From a 3D perspective, I was devastated. My life for the next few weeks were solid as I had planned them to be- lots to be excited about and things were falling into place. Then everything came to a halt

As the emails started piling in about shut downs every 10 minutes and work was cancelled, as the news got worse and worse, I knew that I needed to shift my mental, emotional, energetic state- and I did that by implementing intensive self care. What does my self care look like?

  • Face masks! I just love these!

  • Qi Gong

  • Meditation

  • Yoga

  • Jacuzzi time!

  • Epsom salt bath/using it on your chakras in the shower

  • Learning (reading/podcasts)

  • EFT

  • JOURNALING EXTENSIVELY

  • Ginger tea!

And then, after 4 hours, I reached a state of peace. Oddly, what I noticed is I had no interest in reaching out to anyone (which arguably, we’re doing a lot of right now, seeking comfort, sharing woes, getting our social needs met) because I felt so content and well- and again, that’s our choice isn’t it. We can’t control our external circumstances, but we can choose how we feel about it and what we do.

Admittedly there was a sense of guilt that was plaguing me. How dare I feel well when everyone else feels awful about this, and how can I feel well in light of all of this? Well, that’s the best thing we can do, because negativity spreads faster. We want to be the beacons of light that show and grant other people the permission to feel just as empowered right now, despite what we might be facing.

Today, I spent the day sorting through what viruses live within- metaphorically speaking, and not. External circumstances can lead to heavy re-evaluation of the internal, at least I choose to see them this way- and I saw lingering belief patterns that don’t serve me, as well as people that are in my life that have toxic traits. As I got further into this today, I suddenly had a vision of a child, who was clearly below poverty lines, crying, so scared. That affected me profoundly.

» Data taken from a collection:

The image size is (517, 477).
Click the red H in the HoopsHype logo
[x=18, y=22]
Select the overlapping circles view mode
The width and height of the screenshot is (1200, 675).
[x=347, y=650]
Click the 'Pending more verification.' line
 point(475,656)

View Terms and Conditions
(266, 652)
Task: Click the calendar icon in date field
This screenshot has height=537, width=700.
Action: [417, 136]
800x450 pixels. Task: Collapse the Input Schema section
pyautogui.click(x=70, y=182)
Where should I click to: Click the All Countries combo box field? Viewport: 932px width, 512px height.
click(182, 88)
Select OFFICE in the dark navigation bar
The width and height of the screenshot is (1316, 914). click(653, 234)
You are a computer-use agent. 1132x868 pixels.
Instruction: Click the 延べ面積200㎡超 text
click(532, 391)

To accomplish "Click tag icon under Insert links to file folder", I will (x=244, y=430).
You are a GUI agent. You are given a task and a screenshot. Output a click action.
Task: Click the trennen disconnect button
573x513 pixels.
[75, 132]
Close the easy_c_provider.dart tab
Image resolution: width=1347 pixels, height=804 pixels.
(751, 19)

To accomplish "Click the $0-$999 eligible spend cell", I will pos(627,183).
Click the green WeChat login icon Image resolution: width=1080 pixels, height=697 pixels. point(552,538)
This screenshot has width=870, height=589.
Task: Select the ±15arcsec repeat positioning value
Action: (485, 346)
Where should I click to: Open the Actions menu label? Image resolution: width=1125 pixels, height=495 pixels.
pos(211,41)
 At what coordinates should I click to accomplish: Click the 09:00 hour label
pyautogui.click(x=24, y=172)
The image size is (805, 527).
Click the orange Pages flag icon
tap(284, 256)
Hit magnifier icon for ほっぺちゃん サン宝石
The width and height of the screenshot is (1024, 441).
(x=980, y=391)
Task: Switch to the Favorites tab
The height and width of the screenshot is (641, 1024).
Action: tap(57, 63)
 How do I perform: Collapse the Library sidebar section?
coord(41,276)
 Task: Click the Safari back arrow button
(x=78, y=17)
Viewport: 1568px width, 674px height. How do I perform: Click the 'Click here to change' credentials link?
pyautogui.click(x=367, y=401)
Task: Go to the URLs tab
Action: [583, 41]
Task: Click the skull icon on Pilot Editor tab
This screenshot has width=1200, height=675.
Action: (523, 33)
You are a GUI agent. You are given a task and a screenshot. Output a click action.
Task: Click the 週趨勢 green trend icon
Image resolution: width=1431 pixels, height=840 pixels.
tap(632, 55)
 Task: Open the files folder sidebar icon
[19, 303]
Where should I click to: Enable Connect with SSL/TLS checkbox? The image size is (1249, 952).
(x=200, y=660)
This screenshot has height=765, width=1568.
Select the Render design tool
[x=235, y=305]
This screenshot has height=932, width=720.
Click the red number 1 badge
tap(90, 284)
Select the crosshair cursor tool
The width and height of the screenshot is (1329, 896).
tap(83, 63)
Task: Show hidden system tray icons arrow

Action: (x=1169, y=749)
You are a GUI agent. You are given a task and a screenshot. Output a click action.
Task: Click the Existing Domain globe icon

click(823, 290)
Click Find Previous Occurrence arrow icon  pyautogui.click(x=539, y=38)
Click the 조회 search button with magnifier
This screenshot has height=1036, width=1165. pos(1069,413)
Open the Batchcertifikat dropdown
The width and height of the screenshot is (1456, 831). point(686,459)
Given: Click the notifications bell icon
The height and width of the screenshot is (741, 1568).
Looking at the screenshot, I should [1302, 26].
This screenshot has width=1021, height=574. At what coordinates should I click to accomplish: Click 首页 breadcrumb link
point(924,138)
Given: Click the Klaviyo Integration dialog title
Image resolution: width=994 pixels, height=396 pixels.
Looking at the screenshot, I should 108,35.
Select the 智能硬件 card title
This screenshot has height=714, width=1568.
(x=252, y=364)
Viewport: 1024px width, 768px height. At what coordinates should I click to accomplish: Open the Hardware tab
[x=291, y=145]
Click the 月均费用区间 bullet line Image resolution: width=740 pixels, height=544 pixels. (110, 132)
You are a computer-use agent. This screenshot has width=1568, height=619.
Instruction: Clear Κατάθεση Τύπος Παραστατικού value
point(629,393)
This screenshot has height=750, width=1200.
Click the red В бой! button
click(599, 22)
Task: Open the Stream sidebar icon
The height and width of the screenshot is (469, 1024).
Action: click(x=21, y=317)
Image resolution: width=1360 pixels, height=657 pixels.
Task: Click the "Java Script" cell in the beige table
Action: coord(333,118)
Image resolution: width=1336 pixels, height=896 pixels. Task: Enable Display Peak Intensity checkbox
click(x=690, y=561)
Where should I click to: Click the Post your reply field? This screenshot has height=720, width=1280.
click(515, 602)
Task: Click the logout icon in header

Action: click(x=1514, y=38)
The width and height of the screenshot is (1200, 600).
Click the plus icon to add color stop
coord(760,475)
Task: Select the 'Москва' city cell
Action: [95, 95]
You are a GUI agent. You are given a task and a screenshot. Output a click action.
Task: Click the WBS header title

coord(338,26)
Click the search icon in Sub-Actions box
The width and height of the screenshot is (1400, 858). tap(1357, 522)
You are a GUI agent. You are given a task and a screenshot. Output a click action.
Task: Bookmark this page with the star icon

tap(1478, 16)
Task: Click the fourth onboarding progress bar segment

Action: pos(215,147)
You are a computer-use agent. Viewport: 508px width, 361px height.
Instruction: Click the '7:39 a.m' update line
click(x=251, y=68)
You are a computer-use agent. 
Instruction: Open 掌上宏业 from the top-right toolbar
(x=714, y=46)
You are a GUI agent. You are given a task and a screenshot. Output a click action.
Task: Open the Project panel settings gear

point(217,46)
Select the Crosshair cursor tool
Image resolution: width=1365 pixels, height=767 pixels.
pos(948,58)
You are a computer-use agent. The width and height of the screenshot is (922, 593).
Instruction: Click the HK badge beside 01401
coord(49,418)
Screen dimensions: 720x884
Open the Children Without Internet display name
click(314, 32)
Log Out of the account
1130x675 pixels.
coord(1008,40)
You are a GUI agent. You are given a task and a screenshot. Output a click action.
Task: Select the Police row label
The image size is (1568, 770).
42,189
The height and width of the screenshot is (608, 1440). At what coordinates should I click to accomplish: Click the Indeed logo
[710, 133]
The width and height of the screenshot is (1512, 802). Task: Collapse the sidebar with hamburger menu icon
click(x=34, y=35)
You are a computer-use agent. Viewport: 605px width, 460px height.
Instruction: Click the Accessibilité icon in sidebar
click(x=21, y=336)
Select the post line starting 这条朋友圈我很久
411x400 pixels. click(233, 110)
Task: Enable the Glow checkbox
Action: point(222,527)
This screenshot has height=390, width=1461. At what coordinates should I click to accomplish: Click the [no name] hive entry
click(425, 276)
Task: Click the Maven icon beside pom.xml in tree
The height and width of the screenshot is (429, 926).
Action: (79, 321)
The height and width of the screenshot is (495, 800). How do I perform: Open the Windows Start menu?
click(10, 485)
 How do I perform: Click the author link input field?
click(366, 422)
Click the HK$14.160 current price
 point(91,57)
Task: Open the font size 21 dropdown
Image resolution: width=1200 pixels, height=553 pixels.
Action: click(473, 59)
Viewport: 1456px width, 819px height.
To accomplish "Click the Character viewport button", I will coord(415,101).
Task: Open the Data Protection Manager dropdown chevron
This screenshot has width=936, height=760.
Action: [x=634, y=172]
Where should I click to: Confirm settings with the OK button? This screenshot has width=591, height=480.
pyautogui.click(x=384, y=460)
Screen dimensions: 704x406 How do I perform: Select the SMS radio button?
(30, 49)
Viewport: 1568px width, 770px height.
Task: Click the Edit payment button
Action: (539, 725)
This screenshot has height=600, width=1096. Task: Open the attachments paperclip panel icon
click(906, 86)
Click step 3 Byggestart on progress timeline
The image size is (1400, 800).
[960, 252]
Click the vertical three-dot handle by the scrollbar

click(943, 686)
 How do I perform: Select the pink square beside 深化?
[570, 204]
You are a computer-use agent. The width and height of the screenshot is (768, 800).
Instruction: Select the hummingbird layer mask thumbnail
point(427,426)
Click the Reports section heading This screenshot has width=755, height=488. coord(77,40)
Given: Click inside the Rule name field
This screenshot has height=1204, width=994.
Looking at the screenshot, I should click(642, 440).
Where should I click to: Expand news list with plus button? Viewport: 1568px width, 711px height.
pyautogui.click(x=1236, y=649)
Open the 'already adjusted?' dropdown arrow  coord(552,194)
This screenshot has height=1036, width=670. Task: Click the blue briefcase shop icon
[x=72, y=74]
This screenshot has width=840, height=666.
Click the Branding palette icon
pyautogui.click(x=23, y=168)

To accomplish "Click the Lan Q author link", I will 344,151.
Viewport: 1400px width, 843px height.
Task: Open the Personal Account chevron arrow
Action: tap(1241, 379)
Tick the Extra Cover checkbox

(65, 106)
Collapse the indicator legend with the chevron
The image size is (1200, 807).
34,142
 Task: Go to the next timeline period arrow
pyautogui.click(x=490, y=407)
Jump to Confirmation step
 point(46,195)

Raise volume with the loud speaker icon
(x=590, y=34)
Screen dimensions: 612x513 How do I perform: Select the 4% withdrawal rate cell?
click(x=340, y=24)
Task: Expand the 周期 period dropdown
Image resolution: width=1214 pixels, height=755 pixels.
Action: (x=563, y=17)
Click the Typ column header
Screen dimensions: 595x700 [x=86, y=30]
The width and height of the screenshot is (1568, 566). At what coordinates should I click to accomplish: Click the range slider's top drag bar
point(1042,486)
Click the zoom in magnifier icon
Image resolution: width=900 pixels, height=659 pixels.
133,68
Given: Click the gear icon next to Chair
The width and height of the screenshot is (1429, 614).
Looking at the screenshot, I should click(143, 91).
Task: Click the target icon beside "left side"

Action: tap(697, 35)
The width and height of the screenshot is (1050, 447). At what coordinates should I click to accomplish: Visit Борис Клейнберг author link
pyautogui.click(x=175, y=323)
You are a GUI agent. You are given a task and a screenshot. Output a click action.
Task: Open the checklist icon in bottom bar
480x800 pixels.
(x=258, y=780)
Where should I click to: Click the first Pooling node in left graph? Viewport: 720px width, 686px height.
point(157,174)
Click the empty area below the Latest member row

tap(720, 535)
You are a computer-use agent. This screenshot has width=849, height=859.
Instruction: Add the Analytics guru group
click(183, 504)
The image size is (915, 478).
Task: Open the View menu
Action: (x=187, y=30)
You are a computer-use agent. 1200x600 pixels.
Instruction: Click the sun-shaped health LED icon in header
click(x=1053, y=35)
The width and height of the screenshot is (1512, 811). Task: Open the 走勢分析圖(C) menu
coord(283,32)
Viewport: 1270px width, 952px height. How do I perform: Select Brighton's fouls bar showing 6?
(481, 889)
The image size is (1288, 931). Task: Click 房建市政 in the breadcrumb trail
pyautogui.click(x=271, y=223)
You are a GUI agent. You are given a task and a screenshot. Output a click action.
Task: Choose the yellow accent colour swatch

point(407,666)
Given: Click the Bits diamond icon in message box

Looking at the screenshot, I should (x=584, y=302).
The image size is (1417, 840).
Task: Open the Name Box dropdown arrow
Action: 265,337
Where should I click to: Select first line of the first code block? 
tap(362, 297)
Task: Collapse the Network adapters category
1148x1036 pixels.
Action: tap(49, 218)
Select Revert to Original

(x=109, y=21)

» Task item A: In the self-care post, how long did it take the writer to reach a state of peace?
» Task item B: Name the kinds of state that the writer of the self-care post says needed to shift.
» Task item C: Please carry on with the self-care post from its final sentence.

» Result A: After 4 hours.

» Result B: Mental, emotional, energetic

» Result C:
I started to realize how self-absorbed the people who exhibit toxic traits are, and that I’d still permitted in my life were, and how that was taking away valuable bandwidth from my life and energy that I could be using to help people who were truly in need. Not to mention, I started to see that I was self absorbed by thinking so much of them, when I could have been using the time and energy I invested in them, or struggled with them, for the higher good. All of those people who are stuck in victim mentality have homes, food, employment, and more. A lot more than they need, yet it’s not enough to them- and here I was feeling helpless in the world because I felt I didn’t have enough to help on the level I wanted- but I realized that couldn’t stop me from contributing what I have right now and bypassing my fears about my future. Because it’s possible those are unfounded, and as quickly as things went downhill, they could go uphill again- we just never know.

Someone asked me today what my takeaway from all of this is, and that answer was:

  1. I see people clearer now- people show their true natures in times of crisis

  2. that I have unwavering faith in the universe and in spirit.

Sometimes point 2 is all we need to be reminded of.

When it got really bad, on Thursday, I sensed so much-

For those of you not into esoteric concepts, this is a good place to stop! For those of you tuned into higher dimensions, here you go:

I’ve felt so much energy- positive, protective energy around me. I’ve seen many many benevolent guides around me, and they seem to be reminding me and supporting me through this. I know that if I’m experiencing this, I’m not the only one.

This reminds me of two times I had an ego death- I had just as many benevolent spirits popping in to say hello- and I was reminded that fear is of the ego, and control is of the ego, and that if we surrender, we’re in good hands.

I know that there are horrible times and I’m not at all belittling the negative impact of this- but I do also know that when there’s something like this, there are good things that come of it too- and I feel hope, because I truly truly feel it.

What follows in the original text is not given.